UPDATED 13:38 EDT / APRIL 23 2009

Entrepreneurship Liquidity Market – The Private Privates – We need Liquidity But First Standardization

image I love market forces. The NY Times has a great story about an emerging trend – a private liquidity market – a private Private market. I wrote about this trend last year in August 2008 when it was apparent that Silicon Valley was already doing it (well almost).

In August I wrote:

What we have here folks is a mini or private Silicon Valley quasi-IPO market. In the absence of any liquidity option the Silicon Valley VCs and private capital markets need an outlet. This is self preservation of the Silicon Valley way.

I wonder what the implications are on a sort of mini-liquidity market? Personally I think this is a good thing to fuel some innovation and reward.

All this is a pre-text to the posturing that Facebook will stay private and not be sold. One poison pill to take is keeping early employees happy and rich.

Lets hope that Facebook doesn’t cause the wealth problem being experienced at Google – the haves and have nots. As Google approachs thousands of employees who are underwater in stock verses the handful who have FU money. Facebook better be careful to make sure that new employees don’t feel alienated by the early guys getting rich in a private quasi-IPO.

Overall I’m a fan of liquidity.

image Additionally, the private market is backed up on the VC front- I posted another story on that in July 2008 – "Problem with VCs – Their Back Teeth are Floating – Portfolio Backlog and Gridlock – An Opportunity for VCs.

Here is what was said back in July 2008

The big problem is lack of liquidity. My last company was venture backed in Silicon Valley. When there is no capital markets both on the public and M&A side I can tell you that things get crazy.

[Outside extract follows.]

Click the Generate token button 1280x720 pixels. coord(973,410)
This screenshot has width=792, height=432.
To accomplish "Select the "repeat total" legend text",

Most VCs don’t know what to do with portfolio companies after 3 years (even when they are performing ok) Their model is 3-5 year horizon. I would argue with the new environment that their investment time horizon is now limited to 3 years. If there is no exit after 3 years the number of investments a partner makes starts to backup – what I call “portfolio gridlock’. This means that they get “deal backlog’.

A venture partner is like a sales rep – they need new deals in their pipeline and to get the old ones out. No human can be on 9+ boards and be effective. So VC need to get rid of their old companies and make way for the new. It’s a problem screaming for a solution.

Here’s the problem in today’s market when there is no exit model. Most VC partners in Silicon Valley are so backed up their ‘back teeth are floating’. The other problem is that the VC model is all about building up more equity in the later years (control equity to prepare for the exit). So you have a venture capital firms with majority control and no time and energy to assist the companies. And now there is no exit.

I think that this is new ground for VCs and certainly challenging. However it’s an opportunity. There are some great companies out there who are building businesses. Problem is the VC are in control of most of them in a dead market for exits. The need of the VC is to unload these companies. In the current market just shutting them down or quietly selling them kills the entrepreneurial edge and jobs – a blow to the entrepreneurial system. It’s an opportunity for new kind of investment firm one that services this macro trend.


More posts following that on what I am seeing as a new venture capital market. We need a new approach. Liquidity is key. Stagnant entrepreneurship will dry up any innovation. We need leadership here fast. The early stage guys get this like Fred Wilson at Union Square and Jon Callaghan at True Ventures.

More from my opinion on the new generation of investors and entrepreneurs:

In this next evolution of the global Internet there is an explosion of large-scale new market trends and opportunities. These opportunities will be powered by a new generation of entrepreneurs ready and available to create ideas, companies, products, jobs, and wealth. Even with the looming financial crisis and outdated venture capital models, there has never been a better time to start a company.

Today, we are seeing that large companies are reducing their workforce releasing thousands of available talent and expertise. The workforce structure is now global with collaboration capabilities spread across geographic boundaries. The simultaneous decline of organized core and applied research and restrictive H1b Visa limits create different paradigms of how to identify, filter, and organize companies of the future. This emerging paradigm changes the research and development process. Large companies no longer have the ability to innovate in-house due to cost and expense constraints, so they will increasingly turn to startups to fill product gaps and provide for product line expansion.

With costs to start a company decreasing there are new business and revenue models emerging and solidifying, and a whole new generation of digital technology of tools and platforms omnipresent: Facebook, Google’s Open Social, iPhone, Gphone, Broadband Technologies, and even digital set top boxes. New entrepreneurs, however, face lots of obstacles in making their vision a reality, and many great ideas and great talent never get out of the starting gate.

Interesting conversation going on at my FriendFeed page here – comment below or on FriendFeed

We need solutions. I’ve been seeing tons of zero and early stage activity and their needs to be an outlet. Right now the lack of liquidity is like "a big rock blocking the river" and soon the "river" will flow around and ultimately the energy of startups will push the "rock" out of the way.